Search the records for "Latex". Report every line where it occurs.

Data records
□ □ □

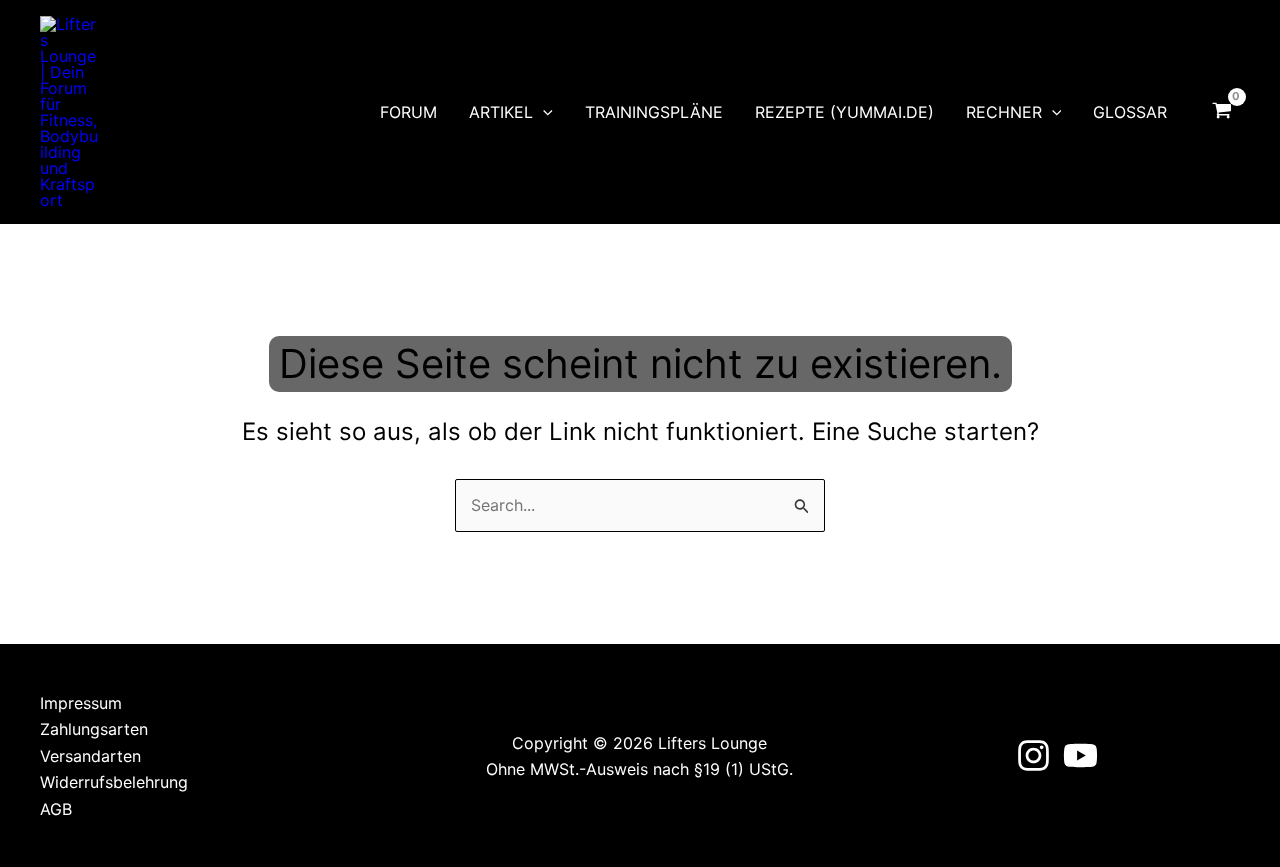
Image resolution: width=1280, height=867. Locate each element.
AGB (56, 809)
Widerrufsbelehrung (114, 782)
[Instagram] (1033, 755)
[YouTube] (1080, 755)
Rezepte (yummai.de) (844, 112)
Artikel (501, 112)
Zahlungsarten (94, 729)
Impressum (81, 703)
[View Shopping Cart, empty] (1221, 112)
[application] (543, 112)
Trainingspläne (654, 112)
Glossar (1130, 112)
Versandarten (90, 756)
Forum (408, 112)
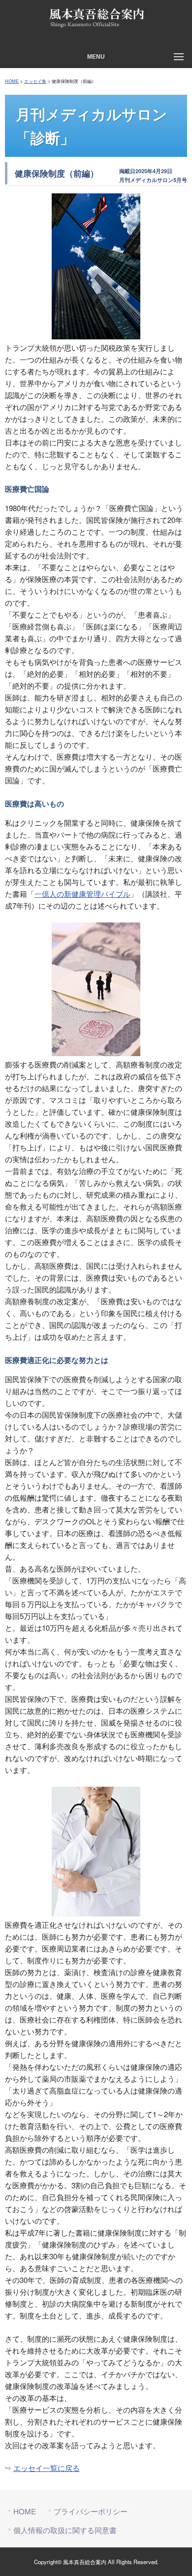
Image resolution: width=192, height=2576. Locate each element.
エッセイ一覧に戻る (46, 2468)
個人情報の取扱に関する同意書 (65, 2530)
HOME (12, 81)
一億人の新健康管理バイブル (82, 893)
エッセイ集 (35, 81)
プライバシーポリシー (91, 2511)
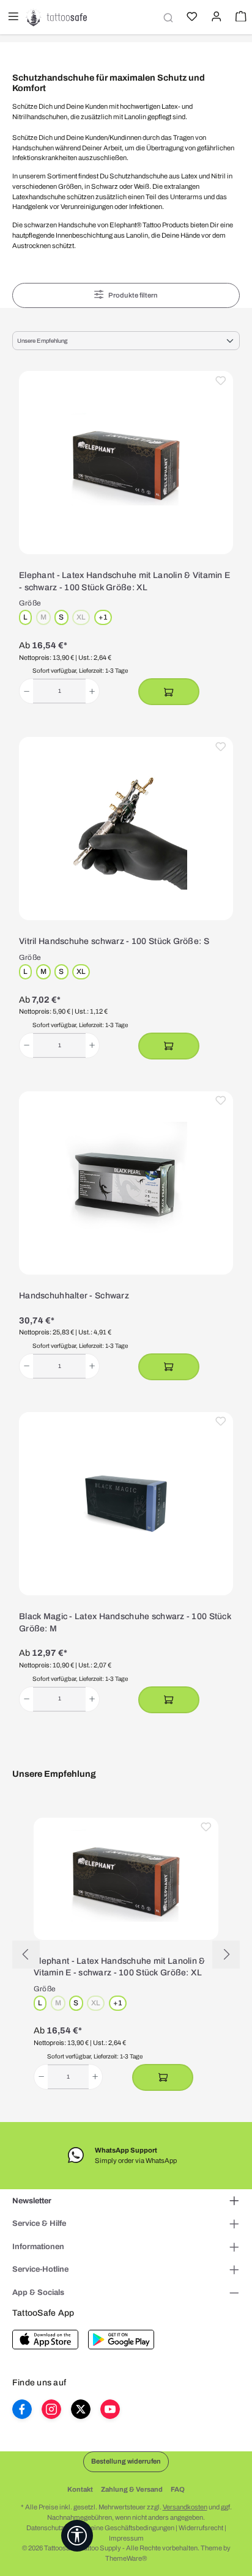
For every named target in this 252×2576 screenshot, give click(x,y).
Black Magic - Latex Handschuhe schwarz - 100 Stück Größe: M (125, 1622)
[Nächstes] (226, 1954)
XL (83, 618)
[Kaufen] (168, 1366)
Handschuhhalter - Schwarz (74, 1295)
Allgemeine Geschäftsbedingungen (121, 2527)
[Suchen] (166, 17)
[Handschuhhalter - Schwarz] (126, 1183)
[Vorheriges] (26, 1954)
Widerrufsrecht (201, 2527)
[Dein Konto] (215, 17)
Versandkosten (185, 2507)
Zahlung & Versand (132, 2489)
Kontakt (80, 2489)
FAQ (178, 2489)
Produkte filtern (133, 295)
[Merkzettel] (191, 17)
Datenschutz (45, 2527)
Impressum (126, 2538)
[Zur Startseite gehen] (56, 17)
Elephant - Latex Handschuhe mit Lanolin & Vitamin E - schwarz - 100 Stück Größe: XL (124, 581)
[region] (126, 1955)
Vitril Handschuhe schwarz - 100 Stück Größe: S (114, 941)
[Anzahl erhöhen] (92, 691)
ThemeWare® (126, 2558)
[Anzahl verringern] (27, 691)
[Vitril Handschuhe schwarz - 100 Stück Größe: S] (126, 828)
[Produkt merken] (221, 383)
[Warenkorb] (240, 17)
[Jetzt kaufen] (168, 691)
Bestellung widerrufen (126, 2461)
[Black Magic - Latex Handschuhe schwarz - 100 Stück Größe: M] (126, 1503)
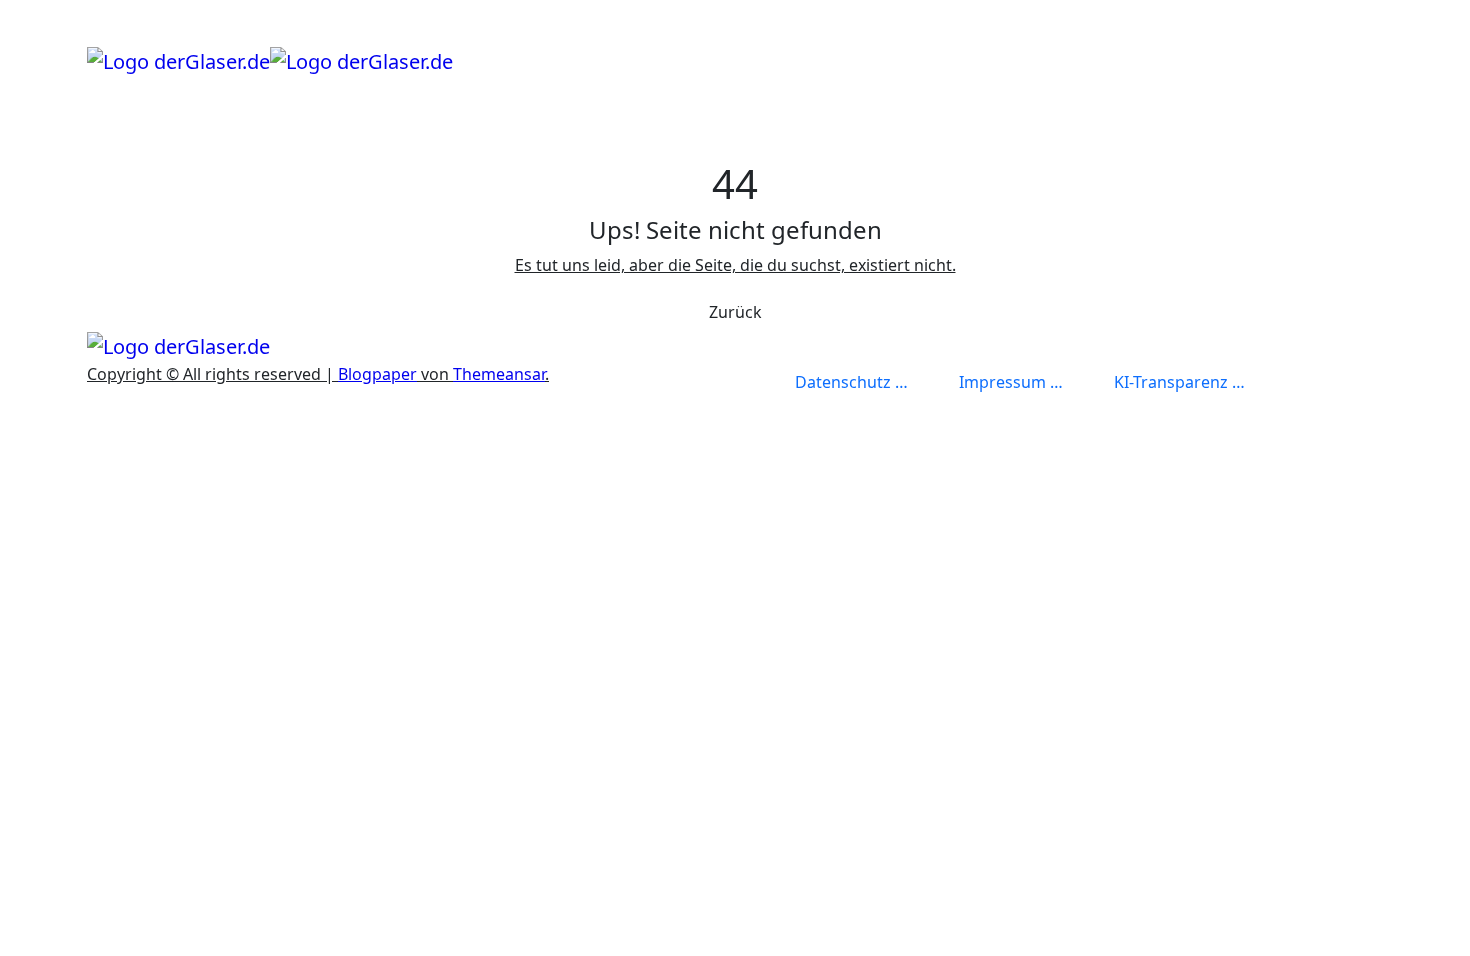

□ □ □

■ Output of the task
Black Magic - Latex Handschuhe schwarz - 100 Stück Größe: M (125, 1622)
Elephant - Latex Handschuhe mit Lanolin & Vitamin E - schwarz - 100 Stück Größe: XL (124, 581)
[Black Magic - Latex Handschuhe schwarz - 100 Stück Größe: M] (126, 1503)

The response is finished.